---------- Document excerpt ----------

Monday, November 23, 2009

Health

Vigorous Exercise Can Really Roll Back the Years

Posted January 31, 2008

Researchers focused on fighting the ravages of time can tell you how to keep your body young longer as well: Eat less and move more. "Even elite athletes who keep up their regular training routine will lose about 1 percent of muscle mass per year," says physician Steven Masley, author of Ten Years Younger, a book on how diet and exercise battle aging. Since body fat increases at the same rate, he notes, "basically, you turn from free range to prime cut."

Exercise is good for both the brain and the body.
Exercise is good for both the brain and the body.

A sedentary lifestyle and poor eating habits accelerate that shift, putting the average person "10 years farther along the graph" than he or she should be, as Masley puts it. Sedentary bodies produce a slow drip of cytokines—proteins that circulate in the bloodstream and cause inflammation, among other things, says Henry Lodge, an assistant professor at Columbia University Medical Center and coauthor of Younger Next Year: A Guide to Living Like 50 Until You're 80 and Beyond. While inflammation is important to healing, too much is linked to arthritis, heart disease, and a growing number of other diseases. Vigorous exercise activates cytokines that promote cell repair and growth.

----------

Study questions
- a) Copy the part of the article on exercise and aging from "A sedentary lifestyle" up to and including "repair and growth." word for word.
- b) In the article on exercise and aging, how much muscle mass does Steven Masley say elite athletes who keep training lose each year?
- c) Carry on the article on exercise and aging, picking up after its final sentence.

---------- Recorded data ----------

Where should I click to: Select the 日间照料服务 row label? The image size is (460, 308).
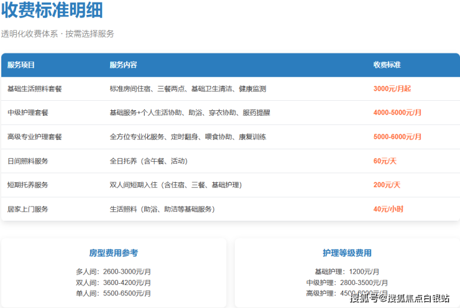pos(28,161)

----------

Answers to the exercises
- a)
A sedentary lifestyle and poor eating habits accelerate that shift, putting the average person "10 years farther along the graph" than he or she should be, as Masley puts it. Sedentary bodies produce a slow drip of cytokines—proteins that circulate in the bloodstream and cause inflammation, among other things, says Henry Lodge, an assistant professor at Columbia University Medical Center and coauthor of Younger Next Year: A Guide to Living Like 50 Until You're 80 and Beyond. While inflammation is important to healing, too much is linked to arthritis, heart disease, and a growing number of other diseases. Vigorous exercise activates cytokines that promote cell repair and growth.

- b) About 1 percent per year.

- c)
"When you exercise, you change the chemical makeup of your blood for eight to 12 hours," says Lodge. "So for a large majority of that day, you're regenerating cells and building a better body and brain." Just last week, British scientists reported that people who exercised about 200 minutes per week had telomeres—repeated sequences at the ends of chromosomes that shorten with age—as long as those of sedentary people up to 10 years younger.

The recommended dose: 45 minutes to an hour of aerobics most days and two or three weekly sessions of strength training. A low-to- moderate-fat diet high in fruits and veggies and omega-3 fatty acids is in order, too. "If people followed this plan, they would markedly decrease their chance of premature or accelerated aging," says Masley, "and stay vital until the end."